Wet Bonding, on the other hand, is suitable for hard-to-hard connections, i.e., when a rigid sensor is to be bonded with the cover glass. In this process, a liquid adhesive is applied to the touch sensor. UV light then cures the adhesive. According to Penassa, this also occurs under high optical requirements. This method is the most common because it is flexible to use. Since UV light is used for curing, it is particularly gentle on materials. In this method, the liquid adhesive fills the air gap between the display surface and the sensor back.
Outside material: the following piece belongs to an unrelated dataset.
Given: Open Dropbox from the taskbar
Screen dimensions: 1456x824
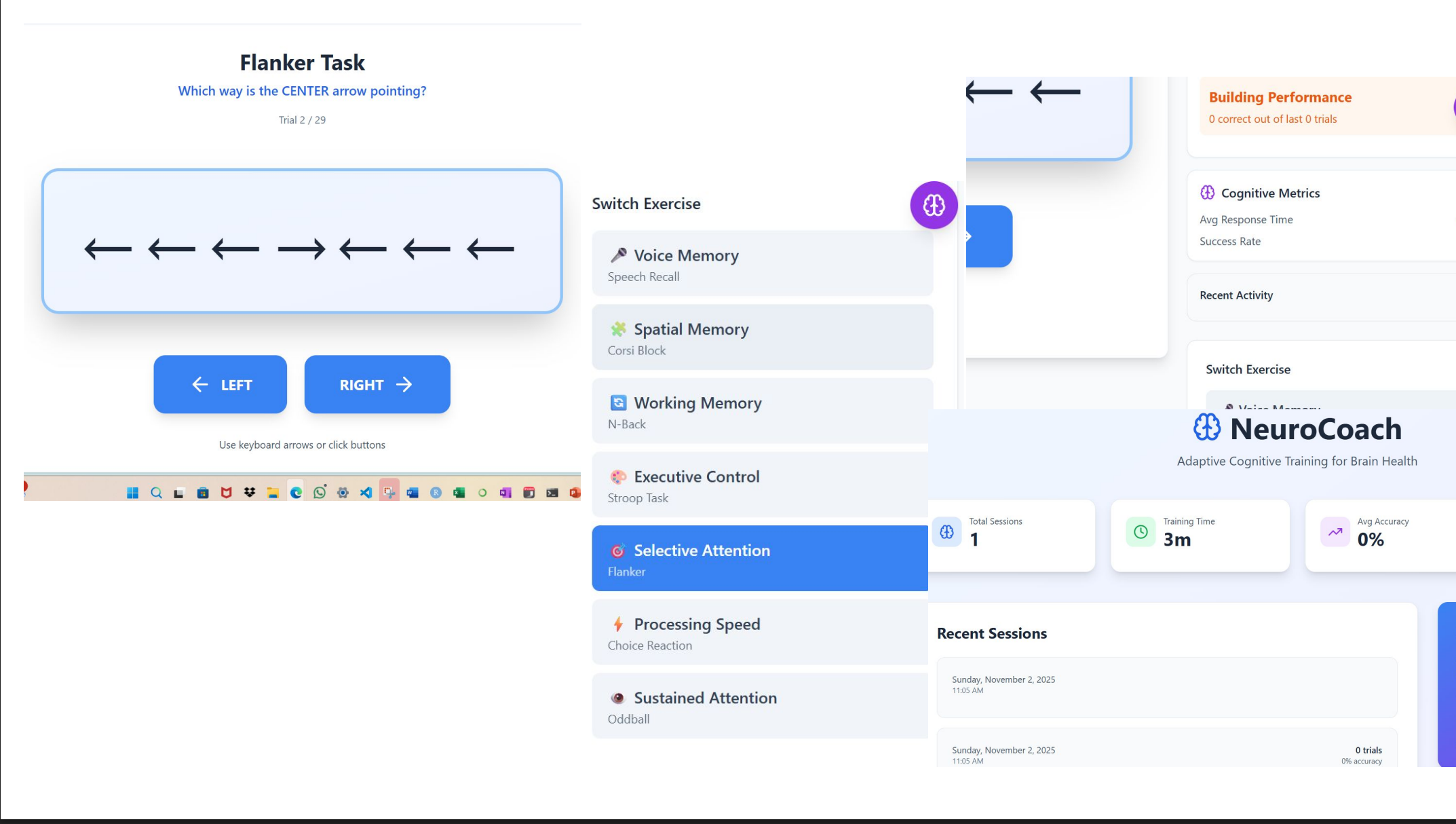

If the customer desires a frameless or zero-bezel display, the Wet Bonding process is only conditionally suitable.

The environment increases the demands on the system and the housing into which the HMI system is integrated. Whether resistive or capacitive touchscreens, displays, or keyboards – depending on the customer and industry, the requirements for the mechanical and electronic integration of HMI systems can vary significantly. While industrial applications, for example, need to be particularly robust, hygiene is also of great importance in medical technology.

From a side issue to a significant sector

Optical Bonding marked the beginning of a fundamental change: When Thorsten Penassa started at BOPLA nearly twelve years ago, the enclosure technology specialist already offered display integration, but it was rather secondary, he recalls. The topic of "display integration" gained real momentum at BOPLA when the company began offering wet bonding integration about ten years ago. Today, the company offers touch/display integration in various forms tailored to customer needs: solutions with continuous front foil (resistive touchscreens) or continuous cover glass (capacitive touchscreens), where no dirt edges are allowed – for example in medical technology or the food industry. It is also possible to combine a touchscreen with a conventional membrane keypad.

BOPLA has developed a dedicated potting technology for touch/display integration. In this process, the display or the entire HMI unit is fixed from behind with an additional layer and potting compound. This means that the entire weight of the display and electronics is not only supported by the cover glass. "This makes the device even more stable. And it is so effective that we always recommend this to our customers during display integration," says Penassa. This process ensures that the HMI unit is tension-free from behind and can withstand larger temperature fluctuations.